Freitag, 6. September 2013

Verlassen

wir menschen brauchen andere menschen. ganz besonders brauchen wir menschen auf die wir uns verlassen können. aber nicht alle von uns haben diese menschen. die intensität des gefühls des verlassenseins ist ein seismograph dafür, wie allein wir sind. dieses gefühl ist keine täuschung.  unsere gefühle täuschen uns nicht, es sind menschen, die uns täuschen und es sind unsere gedanken, die uns täuschen, wenn wir unsere gefühle überdenken, weil wir sie nicht fühlen wollen.

jeder ist allein. das schreibt herman hesse so eindringlich in seinem gedicht "im nebel". und genauso fühlt es sich an, das verlassensein, wie der gang auf dem einsamen weg durch einen dicken, dunstigen nebel. wenn wir diesen weg gehen, weil uns ein mensch, dem wir vertraut haben, verlassen hat begreifen wir, dass wir uns getäuscht haben, wie so oft, wenn wir enttäuscht sind. aber wir vergessen in unserer trauer, dass andere uns nur dann enttäuschen können, wenn wir uns täuschen lassen. wir menschen lassen uns gern täuschen, genauso gern wie wir uns halten lassen in einem zustand, der uns das leben leichter zu machen scheint, weil wir uns sicher fühlen wollen im gefühl aufgefangen zu sein. genau das ist der urgrund jeder enttäuschung, das uns selbst abgeben in die hände anderer, im glauben damit weniger verlassen zu sein. anstatt uns auf uns selbst zu verlassen schaffen wir immer wieder zwischenmenschliche konstrukte, deren halbwertzeit absehbar ist.

die meisten begegnungen zwischen menschen finden statt, weil einer den anderen in einem moment in der zeit braucht um weiter zu gehen, um die nächste stufe auf seinem lebensweg zu erreichen. manche begegnungen sind von dauer. andere nicht. sie lösen sich auf oder wir selbst lösen uns, weil wir intuitiv spüren, dass der gemeinsame weg am ende angelangt ist. im besten falle haben wir unser bestes gegeben und dankbar genommen, was der andere uns zu geben bereit war. und niemals war es verlorene zeit.
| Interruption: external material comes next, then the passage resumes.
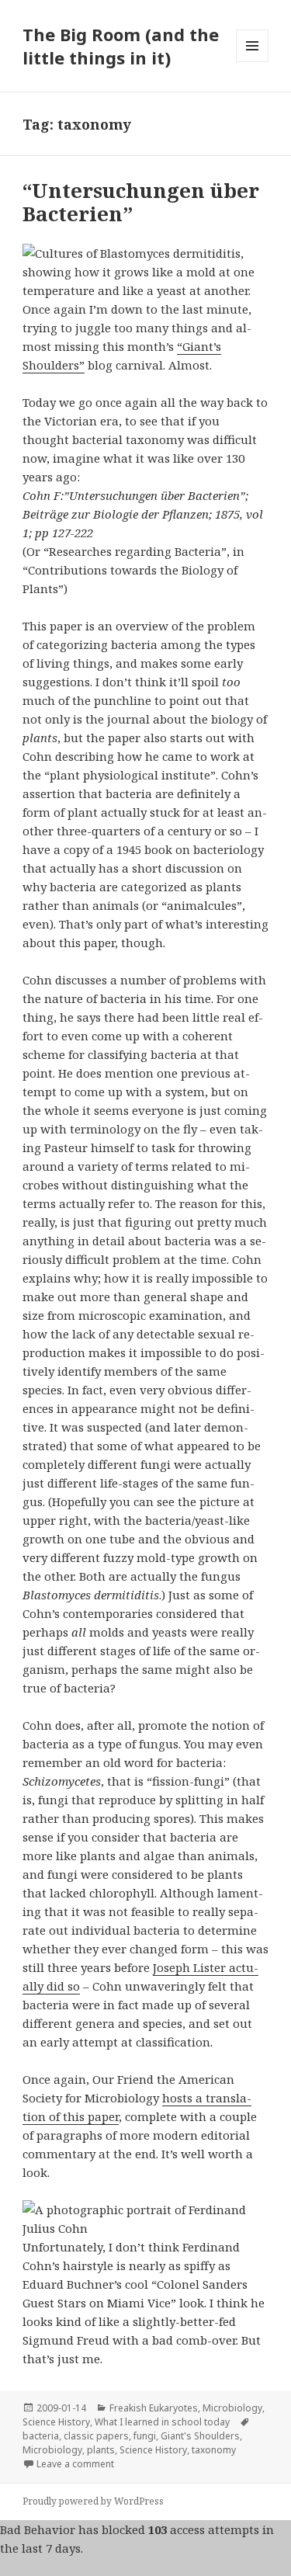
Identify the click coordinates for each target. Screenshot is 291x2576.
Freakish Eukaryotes (153, 2408)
beziehungen zwischen menschen basieren auf dem harmonischen ausgleich von geben und nehmen, außer der beziehung zu unseren kindern, die, wenn wir sie wahrhaftig lieben, was nicht selbstverständlich ist, denn es gibt auch menschen, die ihre kinder nicht lieben, die verlässlichste, die bedingungsloseste und beständigste aller menschlichen beziehungen ist. wenn alle unsere beziehungen so bedingungslos wären, würden wir uns wohl niemals verlassen fühlen. aber so sind sie nicht. ein fremder bleibt ein fremder. auch wenn wir ihn in unser leben eingeladen haben und ihn uns vertraut gemacht haben, so bliebt er doch ein gast. die meisten gäste gehen irgendwann, sie verlassen unser haus, wenn die zeit gekommen ist. schön, wenn unsere gäste beim abschied sagen können: es war gut bei dir und wenn wir sagen können: ich danke dir für deinen besuch und für all das, was du mir geschenkt hast, was wir teilen durften und was du mir an erfahrungen ermöglicht hast. aber es gibt auch gäste, die gehen, wenn es nichts mehr gibt was sie bereichert, was sie für sich als gewinn, egal auf welchen ebenen, herausziehen können. sie wenden sich ab, weil das narzisstische lustprinzip des nehmens nicht mehr funktioniert. wenn uns solche gäste den abschied geben tut sich ein riesiges loch vor uns auf in das wir hineinblicken im gefühl tiefen verlassenseins. wir fragen uns: warum ist da diese leere?

sie ist da, weil sie schon die ganze zeit da war, weil sie nur durch das gefüllt wurde, was wir dem anderen zu geben hatten. das ist der moment in dem wir wieder begreifen, was wir nicht wahr haben wollten: jeder ist allein.


nachtrag: in jedem verlassen auf einen anderen, verlassen wir damit den einzigen menschen auf den wir uns verlassen können und das sind wir selbst. wenn wir die illusion verlassen, dass es jemals anders sein könnte, geschieht das wunder: wir fühlen uns nicht mehr verlassen.